THE TASK
What is the count of lines below that include "screenshot"? Reply with nothing else.

RECORDED DATA
-*-
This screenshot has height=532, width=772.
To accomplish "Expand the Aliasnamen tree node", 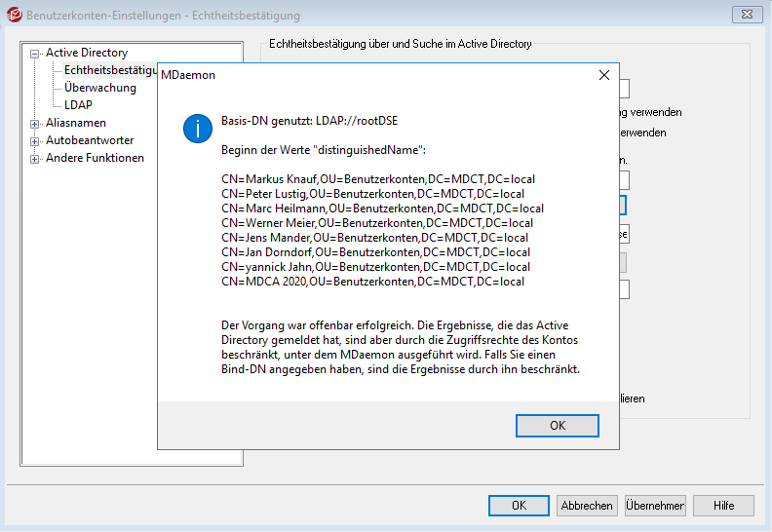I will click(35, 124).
-*-
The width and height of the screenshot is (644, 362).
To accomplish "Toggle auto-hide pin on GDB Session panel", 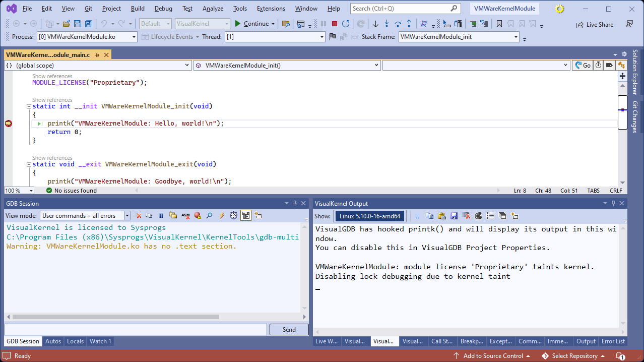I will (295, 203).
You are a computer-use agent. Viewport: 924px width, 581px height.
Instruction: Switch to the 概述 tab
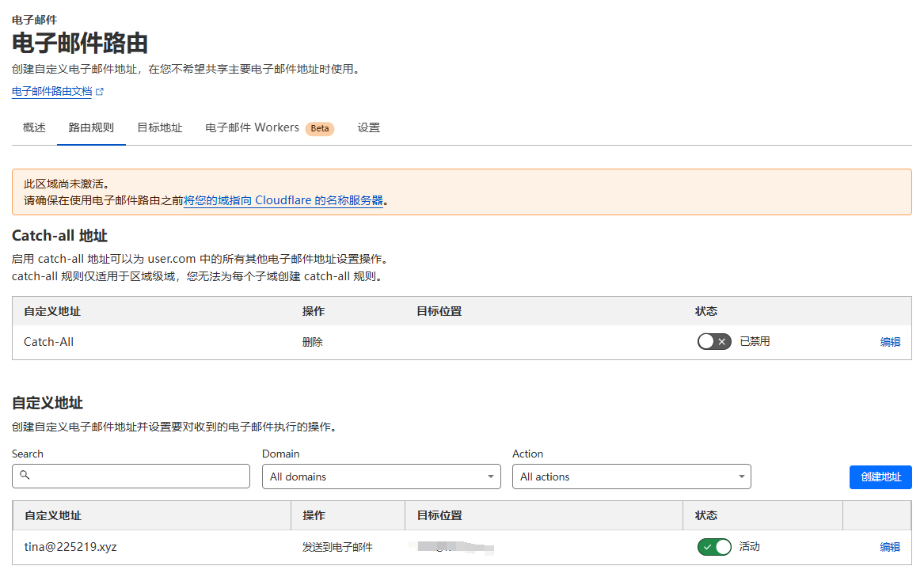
-*-
SOLUTION
2